Well I’ve joined the “accidentally trashing your system with rm -rf” club! Luckily I didn’t delete my home directory with all the things I care about, but I did delete /boot and /usr, and maybe /var (long story, boils down to me trying to delete non-system directories named those but reflexively adding the slash in front when I should not have). I have backups of those as well, so what are my prospects of recovering from this by just copying them back in using a live USB? Only issue is they’re stored in my server as belonging to the server user (I assume everything in those directories should belong to root and I can just use chown?) But I also don’t know if they retain the same permissions when backed up.
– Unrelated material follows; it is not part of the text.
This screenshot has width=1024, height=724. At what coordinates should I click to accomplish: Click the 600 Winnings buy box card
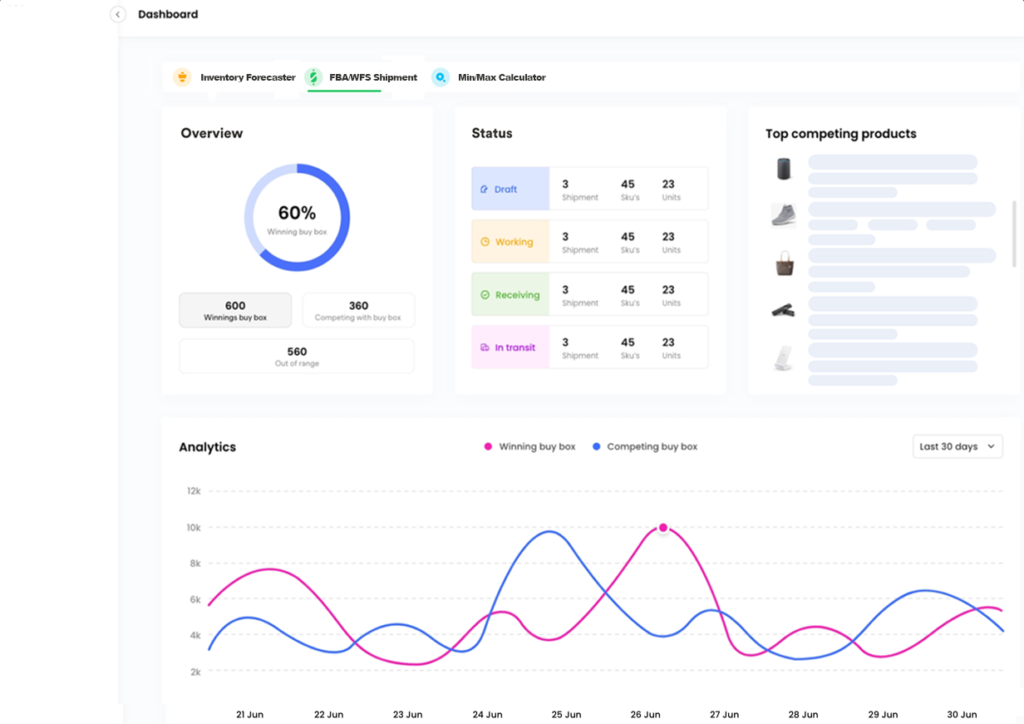[x=235, y=310]
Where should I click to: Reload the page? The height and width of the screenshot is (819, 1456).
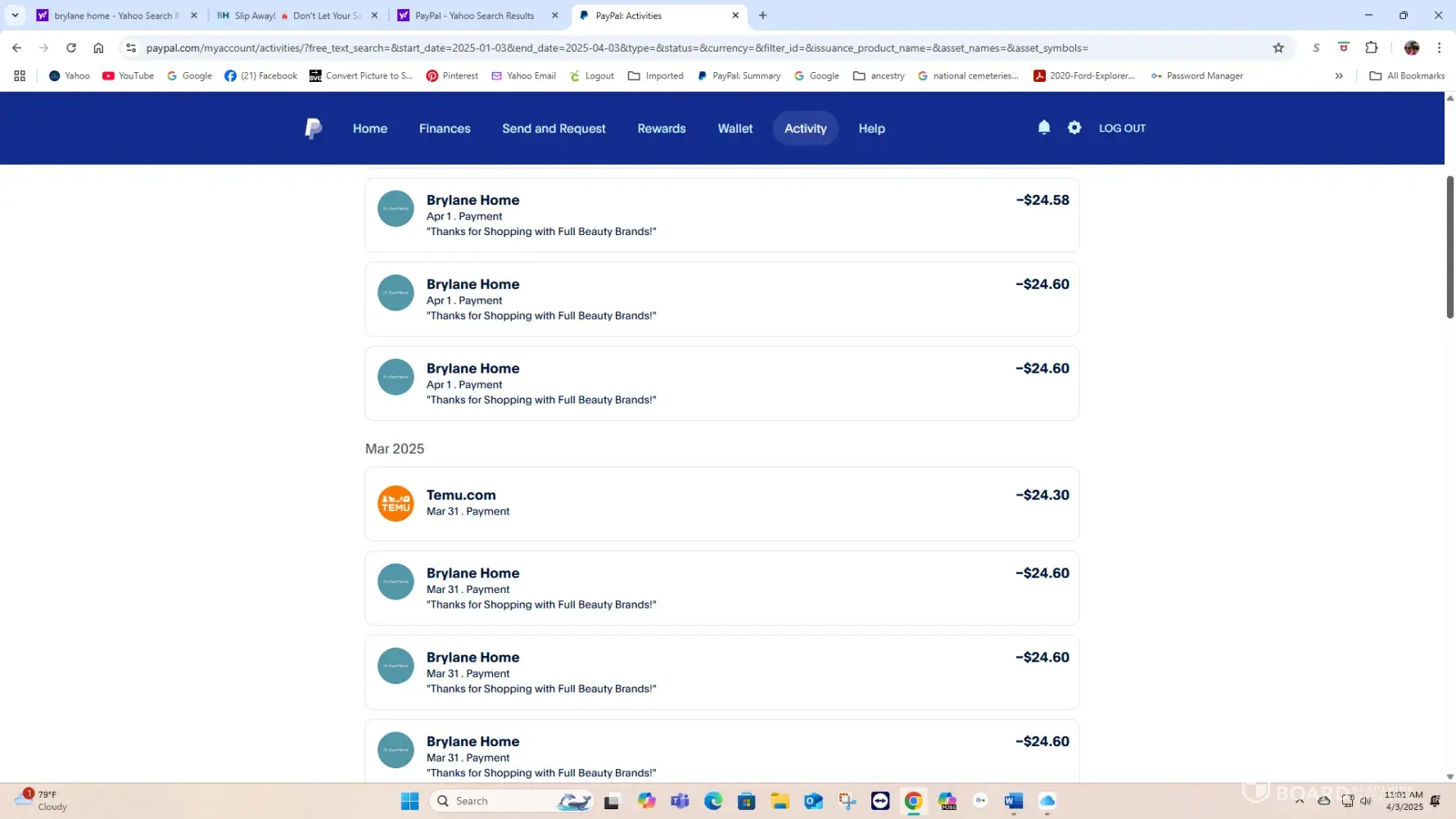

Has anyone had any luck recovering a system in this way? I’m hoping not to have to reinstall everything because I had gotten pretty cozy with the current installation.
UPDATE: I finally had the time to sit down and try it, and, I was at least hoping to document some glitchy or unstable behaviour but it just didn’t work at all. No matter what I tried I couldn’t even get the UEFI to recognize the old system as bootable, so I cut my losses and just reinstalled. Gonna make sure I have btrfs snapshotting enabled this time, which I’m realizing I probably should have done in the first place.
No way, reinstall.
If even file owner is not preserved (it is not always root, espetially in /var), you likely lost files’ extanded attributes an, maybe, also permissions. Without them your system won’t work normally.
Then, contents of these directories must be consistent with other ones. E. g. /var contains a package manager data about packages you installed. If you installed/removed anything after creating a backup, information about this will be lost.
If you created the backup while system was working, some files (espetially under /var, again) could be changed during that process, and this also makes such backup unusable. Every sysadmin knows that to create a database backup by copying files, dbms must be stopped.
In future, think about restoration before planning a backup and test if this possible immediately after it is done.